I'm hooked, and the reason I'm hooked is no more profound than this: I dig ogling pretty boys doing it on-screen. I've always had an abiding preference for gay over lesbian porn, and Queer as Folk is, let's admit it, a kind of elevated soft porn. Perhaps even a plum of the genre.
And, well, gay porn is just better than the alternatives, mostly because it's the prettiest--all those meticulously waxed, copiously oiled, yogically supple limbs wrapped dexterously about, searchingly astride, or supinely beneath each other,, all those peachy crack-tile areas where the pneumatic muscles meet, the proffered, polished goods reveal themselves, and those perfect puckered bungholes wink under the lights.
Yes, it's far superior to the lesbo equivalent, which always looks as though it's been shot in an interrogation bunker under the Salvation Army--and not in the good way. More often than not the butch, who looks more like an underpaid government bureaucrat than a nubile dynamo, wears her shabby boxers throughout--because, no doubt, she has "issues"--and judging by the 'roid acne on her scapulae and the ashen cast of her skin, it's probably a mercy that she does.
Not exactly cable-ready.
But sex isn't the only porn on offer in Folk. The main attraction is just plain old proverbial eye candy in the form of glossy-lipped, apple-cheeked, exfoliated pretty boy punims peeking out from perfectly pomaded locks.
And that's as it should be, as far as I'm concerned, because if you watch porn of whatever variety--sitcom to hard-core--aren't you watching it for the action and the merchandise? It's certainly not for the writing. And if the merchandise doing the action looks like it fell off the back of a truck at the state fair--or worse, quit its day job at the DMV--why bother?
But, of course, that's how lesbians would do it if they were running Queer as Folk, and that's exactly why nobody would watch it if they were. The two lesbians who appear on the show at present are a little on the haggy side as it is, and they don't even look like real dykes. Take one look at any issue of On Our Backs, and you'll understand why.
And as for the story lines? Yikes. If dykes dominated the show, we'd be spending all our time at the local animal shelter instead of whooping it up at the tasty Babylon club where the Folk boys play out their fantasies and ours.
I hate to say this, but it's just true and always has been, stereotype or not.
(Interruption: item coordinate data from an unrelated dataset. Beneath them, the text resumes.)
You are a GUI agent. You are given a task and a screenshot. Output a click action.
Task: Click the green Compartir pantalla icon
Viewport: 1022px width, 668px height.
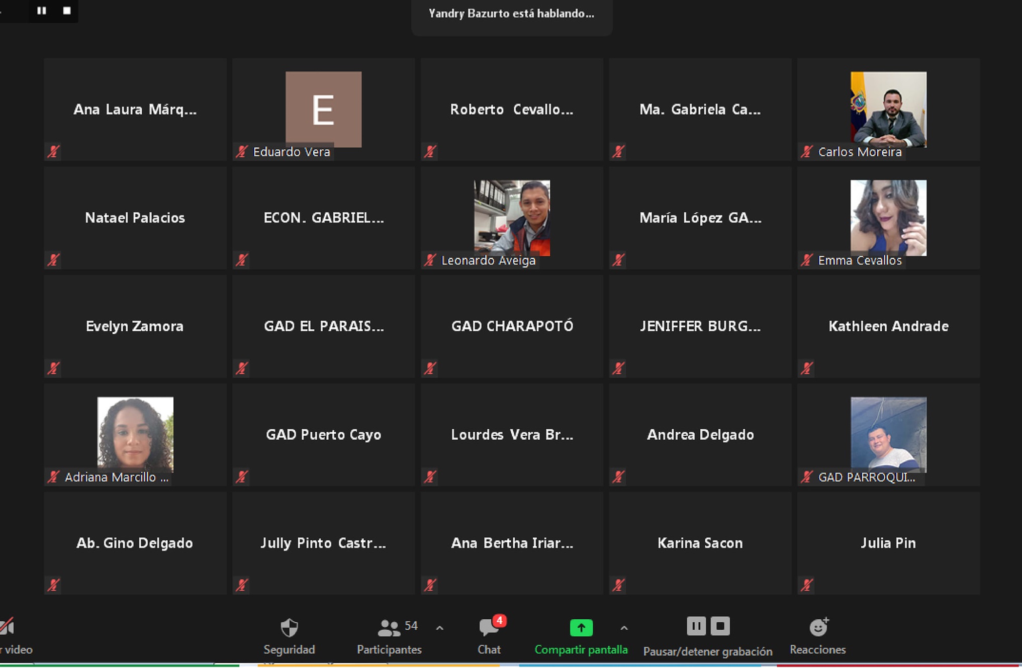pos(581,627)
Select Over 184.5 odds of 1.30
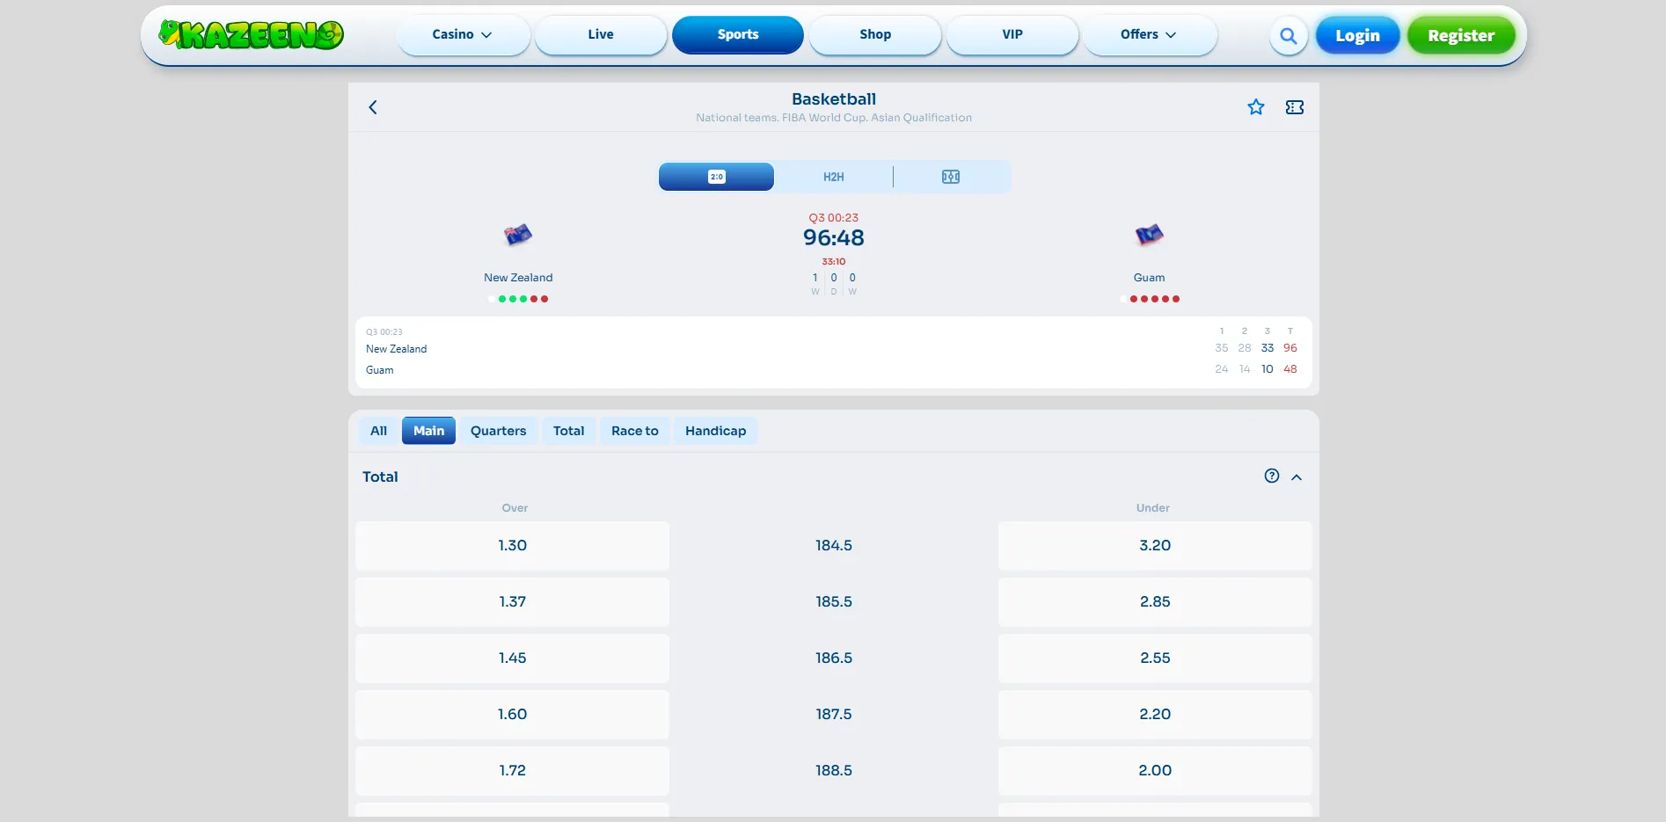This screenshot has height=822, width=1666. click(512, 545)
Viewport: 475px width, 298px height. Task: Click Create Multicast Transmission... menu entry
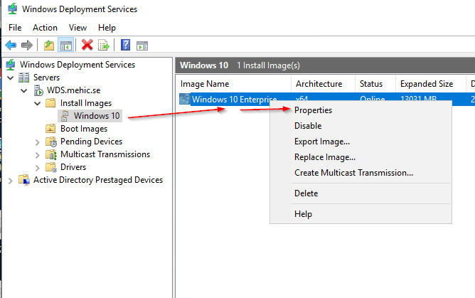click(353, 173)
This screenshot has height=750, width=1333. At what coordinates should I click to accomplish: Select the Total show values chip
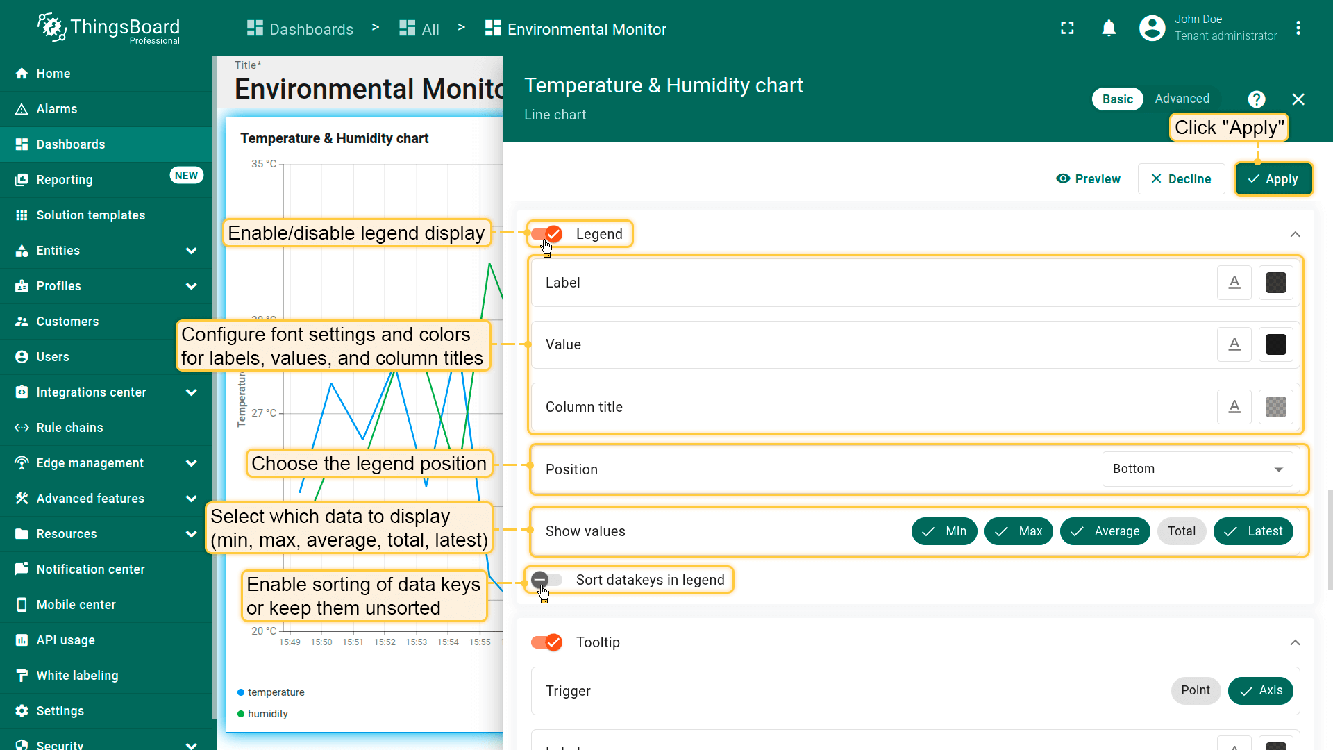[1181, 531]
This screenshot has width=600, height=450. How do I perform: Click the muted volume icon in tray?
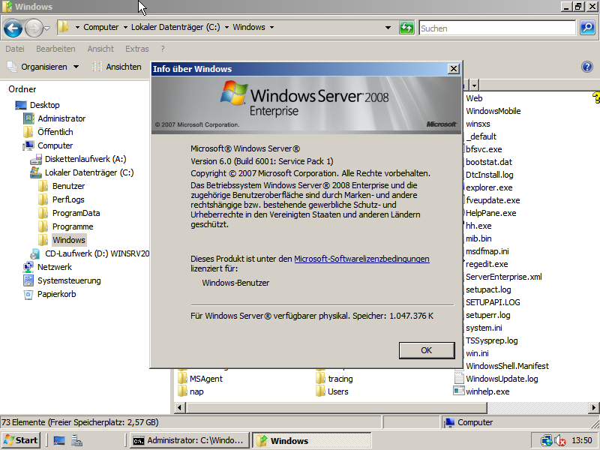(x=560, y=441)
Fags worship beauty, and they throw a kick-ass party. In short, they know how to live in the make-believe. And it's precisely that quality, captured expertly in Queer as Folk, that makes for great television. For all my complaints about its dangers and indiscretions, I must confess, there's always been something about the gay party scene that made me want to keep peeping through the keyhole. And so I do, because in TV land nobody gets hurt, and for once politics or anything else remotely serious just doesn't matter. I like it that way. So sue me.